JOB 1 — List the qualities of the Confederate soldier that the passage on Confederate monuments says have not been greatly exaggerated in song and story.
JOB 2 — Quote the stretch of the passage on Confederate monuments from "Lanterns on the" through "Things, May 1993.".

TEXT EXCERPT —
>> start
Photo by James Lee / Unsplash

Will Percy (Walker's cousin and guardian) was no fan of the Confederate monuments, saying they're so pathetic, they don't even qualify to be ridiculous:

[Y]ou will find in any Southern town a statue in memory of the Confederate dead, erected by the Daughters of something or other, and made, the townsfolk will respectfully tell you, in Italy. It is always the same: a sort of shaft or truncated obelisk, after the manner of the Washington Monument, on top of which stands a little man with a big hat holding a gun. If you are a Southerner you will not feel inclined to laugh at these efforts, so lacking in either beauty or character, to preserve the memory of their gallant and ill-advised forebears. I think the dash, endurance, and devotion of the Confederate soldier have not been greatly exaggerated in song and story: they do not deserve these chromos in stone. Sentiment driveling into sentimentality, poverty, and, I fear, lack of taste are responsible for them, but they are the only monuments which are dreadful from the point of view of æsthetics, craftsmanship, and conception that escape being ridiculous. They're too pathetic for that.

Lanterns on the Levee: Recollections of a Planter's Son (1941). By William Alexander Percy. 348 pp. New York: Alfred A. Knopf. $3.

Will Percy was not a BLM advocate, much less an Antifa subversive. He was “the embodiment of Southern culture, 'defender of traditions, poet, gracious host.'” Molly Finn, First Things, May 1993.

But aesthetics are aesthetics, and he wasn't seein' it.

And since he was apparently gay, we kind of have to defer to him on such matters.

(That citation above, btw (not blm), is a paste from a 1941 NYT review of the book.)
>> end
MATERIAL —
>> start
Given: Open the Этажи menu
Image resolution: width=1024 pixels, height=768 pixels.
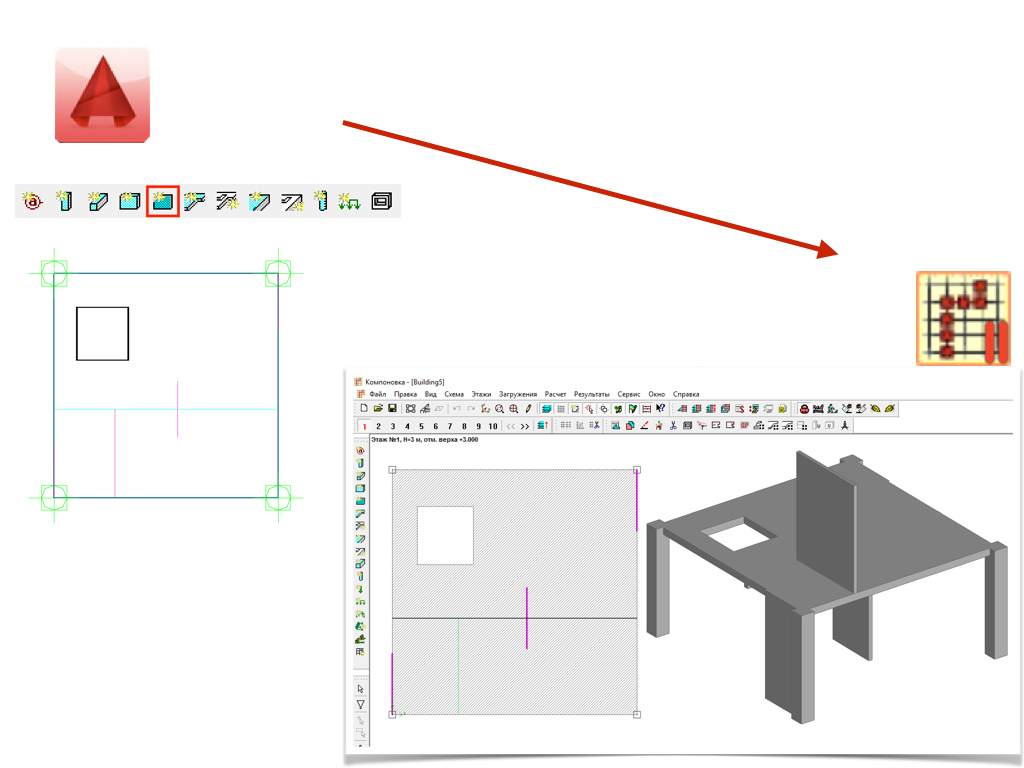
>> end
FINISHED ANSWER 1 — dash, endurance, devotion

FINISHED ANSWER 2 —
Lanterns on the Levee: Recollections of a Planter's Son (1941). By William Alexander Percy. 348 pp. New York: Alfred A. Knopf. $3.

Will Percy was not a BLM advocate, much less an Antifa subversive. He was “the embodiment of Southern culture, 'defender of traditions, poet, gracious host.'” Molly Finn, First Things, May 1993.